- Born: 3 July 2002 (age 24) Colombo, Sri Lanka
- Occupation: Actress

= Kavitha Anandasivam =

Sri Lankan Australian actress

Kavitha Anandasivam (born 3 July 2002) is a Sri Lankan Australian actress. She is known for starring in the 2019 teen drama miniseries The Hunting, and in the 2021 comedy series Aftertaste.

==Early life and education ==
Kavitha Anandasivam was born on 3 July 2002 in Colombo, Sri Lanka.
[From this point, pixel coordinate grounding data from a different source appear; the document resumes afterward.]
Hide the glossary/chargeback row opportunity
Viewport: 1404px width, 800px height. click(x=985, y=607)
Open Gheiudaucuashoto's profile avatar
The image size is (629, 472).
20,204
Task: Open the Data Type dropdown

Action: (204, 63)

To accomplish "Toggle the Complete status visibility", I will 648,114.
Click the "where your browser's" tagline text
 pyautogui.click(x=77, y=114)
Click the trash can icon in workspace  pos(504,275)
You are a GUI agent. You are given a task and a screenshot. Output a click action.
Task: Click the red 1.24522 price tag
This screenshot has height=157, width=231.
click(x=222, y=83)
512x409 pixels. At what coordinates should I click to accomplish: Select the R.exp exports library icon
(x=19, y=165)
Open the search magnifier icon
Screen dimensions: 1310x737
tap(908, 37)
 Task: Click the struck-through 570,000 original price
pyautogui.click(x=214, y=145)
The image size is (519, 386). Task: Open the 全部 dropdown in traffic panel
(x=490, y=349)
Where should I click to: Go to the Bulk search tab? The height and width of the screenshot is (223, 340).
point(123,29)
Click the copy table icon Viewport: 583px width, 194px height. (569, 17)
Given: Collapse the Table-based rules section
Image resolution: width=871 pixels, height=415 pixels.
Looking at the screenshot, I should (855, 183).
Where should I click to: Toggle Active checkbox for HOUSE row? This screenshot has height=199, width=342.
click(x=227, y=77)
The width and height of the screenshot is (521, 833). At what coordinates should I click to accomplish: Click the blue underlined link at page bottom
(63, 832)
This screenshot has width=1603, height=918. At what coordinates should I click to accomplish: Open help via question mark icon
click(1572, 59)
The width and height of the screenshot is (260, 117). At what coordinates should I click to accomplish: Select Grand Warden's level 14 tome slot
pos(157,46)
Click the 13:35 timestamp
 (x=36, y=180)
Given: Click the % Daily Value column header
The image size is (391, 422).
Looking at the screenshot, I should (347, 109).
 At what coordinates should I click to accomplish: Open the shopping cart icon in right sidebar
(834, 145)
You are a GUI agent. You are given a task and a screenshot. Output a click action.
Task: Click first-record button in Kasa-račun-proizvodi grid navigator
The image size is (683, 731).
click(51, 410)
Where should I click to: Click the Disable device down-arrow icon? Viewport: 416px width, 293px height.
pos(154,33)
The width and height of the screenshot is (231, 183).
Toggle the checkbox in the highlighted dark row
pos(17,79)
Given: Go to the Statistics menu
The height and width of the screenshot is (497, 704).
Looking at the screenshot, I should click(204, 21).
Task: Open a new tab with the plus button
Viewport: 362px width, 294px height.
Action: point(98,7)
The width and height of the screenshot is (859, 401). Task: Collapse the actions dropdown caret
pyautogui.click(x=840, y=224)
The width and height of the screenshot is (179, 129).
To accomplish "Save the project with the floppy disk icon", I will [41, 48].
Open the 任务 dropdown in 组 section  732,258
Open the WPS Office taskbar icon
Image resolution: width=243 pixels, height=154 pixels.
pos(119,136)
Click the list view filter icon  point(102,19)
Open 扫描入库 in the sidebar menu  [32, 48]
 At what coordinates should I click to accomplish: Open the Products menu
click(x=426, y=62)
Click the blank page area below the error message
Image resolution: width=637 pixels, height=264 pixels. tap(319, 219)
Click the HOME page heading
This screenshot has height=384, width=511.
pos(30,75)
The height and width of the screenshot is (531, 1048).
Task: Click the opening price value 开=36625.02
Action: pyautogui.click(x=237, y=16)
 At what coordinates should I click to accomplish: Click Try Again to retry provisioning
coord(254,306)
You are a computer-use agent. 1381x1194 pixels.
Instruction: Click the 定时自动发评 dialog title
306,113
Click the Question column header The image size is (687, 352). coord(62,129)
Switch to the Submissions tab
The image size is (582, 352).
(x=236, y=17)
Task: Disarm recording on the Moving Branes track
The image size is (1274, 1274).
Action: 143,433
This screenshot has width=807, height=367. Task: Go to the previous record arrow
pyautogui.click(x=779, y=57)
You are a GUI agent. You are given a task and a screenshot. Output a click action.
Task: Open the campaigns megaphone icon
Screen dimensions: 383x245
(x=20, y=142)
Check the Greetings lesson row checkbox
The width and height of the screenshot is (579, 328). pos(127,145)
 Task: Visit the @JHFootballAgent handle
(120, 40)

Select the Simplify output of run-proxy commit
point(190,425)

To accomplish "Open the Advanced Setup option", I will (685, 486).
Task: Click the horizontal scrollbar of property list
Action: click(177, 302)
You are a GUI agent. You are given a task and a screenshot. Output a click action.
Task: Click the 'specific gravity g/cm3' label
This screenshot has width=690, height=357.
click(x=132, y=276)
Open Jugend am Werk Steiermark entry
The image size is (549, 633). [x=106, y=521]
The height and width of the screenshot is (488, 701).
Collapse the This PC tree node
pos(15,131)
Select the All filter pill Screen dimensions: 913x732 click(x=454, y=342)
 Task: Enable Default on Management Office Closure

She spent some time in Singapore as a child, before settling in Adelaide, South Australia, with her family around 2011.

==Career ==
In 2019 Anandasivam starred in the mini-series The Hunting on SBS Television, alongside Asher Keddie.

In 2021 she appeared in the ABC Television comedy series Aftertaste.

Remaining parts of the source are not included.